# START OF Extract to read

Despite what I've said, I do realize that there is lots of good to come from it. But I've been struggling with what idea to use because I want to do something good, but I'm worried about sacrificing something I have a lot of attachment to. So I've been going through my idea file to find something I've come up with that has potential, but I don't love yet.

However, I feel most comfortable with my newest cohesive novel idea, which comes out of reading King Arthur Pendragon (the RPG) and the Cambridge Illustrated History of the Middle Ages: 350-950 (of which I really only read the first part, and nothing about Byzantium -- I should feel guilty about that, but I was just trying to learn about the far fringes and outside of Romano-Europe, and there was almost nothing about that in what I *did* read, so ....).

# END OF Extract to read

• Exercises:
**a.** From the post about picking a novel idea, list every title and every place name it mentions.
**b.** Carry on the post about picking a novel idea, starting after its last sentence.

# START OF Provided material

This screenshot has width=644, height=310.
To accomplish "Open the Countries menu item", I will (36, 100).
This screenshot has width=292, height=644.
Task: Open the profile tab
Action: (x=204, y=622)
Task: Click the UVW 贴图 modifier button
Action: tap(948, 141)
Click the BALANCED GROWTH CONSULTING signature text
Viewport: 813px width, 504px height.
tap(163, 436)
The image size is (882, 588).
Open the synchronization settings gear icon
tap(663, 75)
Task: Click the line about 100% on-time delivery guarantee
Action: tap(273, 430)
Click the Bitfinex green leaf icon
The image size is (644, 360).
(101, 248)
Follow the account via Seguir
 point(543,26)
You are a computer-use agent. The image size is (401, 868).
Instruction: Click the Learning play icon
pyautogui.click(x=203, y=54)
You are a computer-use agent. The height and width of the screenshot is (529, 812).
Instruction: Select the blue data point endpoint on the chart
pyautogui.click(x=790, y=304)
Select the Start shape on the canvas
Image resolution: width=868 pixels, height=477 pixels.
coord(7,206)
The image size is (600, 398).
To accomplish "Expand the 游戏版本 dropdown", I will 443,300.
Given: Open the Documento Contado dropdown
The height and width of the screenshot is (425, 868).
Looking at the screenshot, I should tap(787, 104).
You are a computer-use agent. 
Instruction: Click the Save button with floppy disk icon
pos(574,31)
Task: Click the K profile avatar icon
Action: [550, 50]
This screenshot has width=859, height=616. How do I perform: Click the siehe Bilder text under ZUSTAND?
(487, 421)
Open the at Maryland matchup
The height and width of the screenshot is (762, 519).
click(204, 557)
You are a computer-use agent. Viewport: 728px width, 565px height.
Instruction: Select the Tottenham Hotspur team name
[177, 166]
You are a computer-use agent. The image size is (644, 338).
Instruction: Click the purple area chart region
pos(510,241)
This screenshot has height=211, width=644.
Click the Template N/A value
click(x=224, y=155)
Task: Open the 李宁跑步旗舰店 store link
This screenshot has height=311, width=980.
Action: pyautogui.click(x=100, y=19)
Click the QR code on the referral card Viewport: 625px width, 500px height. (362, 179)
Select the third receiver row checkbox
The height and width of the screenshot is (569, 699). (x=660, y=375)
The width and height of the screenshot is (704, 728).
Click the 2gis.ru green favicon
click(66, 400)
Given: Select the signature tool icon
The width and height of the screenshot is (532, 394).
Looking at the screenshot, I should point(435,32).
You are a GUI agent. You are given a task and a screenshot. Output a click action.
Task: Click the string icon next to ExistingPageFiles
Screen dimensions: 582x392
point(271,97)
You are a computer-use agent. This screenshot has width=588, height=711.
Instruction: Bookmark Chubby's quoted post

# END OF Provided material

• Answer list:
**a.** King Arthur Pendragon; Cambridge Illustrated History of the Middle Ages: 350-950; Byzantium; Romano-Europe

**b.**
The setting is a fantasy empire, where the Emporer is a sort of King Arthur figure and establishes the Imperial Knights to correct injustices and enforce his progressive laws. The local kings and nobles don't go in for this chivalry smack and so there are lots of conflicts. The plot focuses on (a heretofore unnamed) peasant who troubles his lord and so gets sent to join the Knights to get him out of his lord's hair. He has a lot of personal issues and growing to do, yadda yadda. Low magic setting, but I came up with a lot of cohesive plot and conflict ideas, so it's shaping up fast. I like it a lot, and I'll be working on it starting saturday. It's also one that i don't have to re-write a chapter to claim I actually started in the allotted time period

Now I just want to get started. I'm very anxious to start.
I'll be working the surprise Entropy and I have planned in the mean time to kill the next two days.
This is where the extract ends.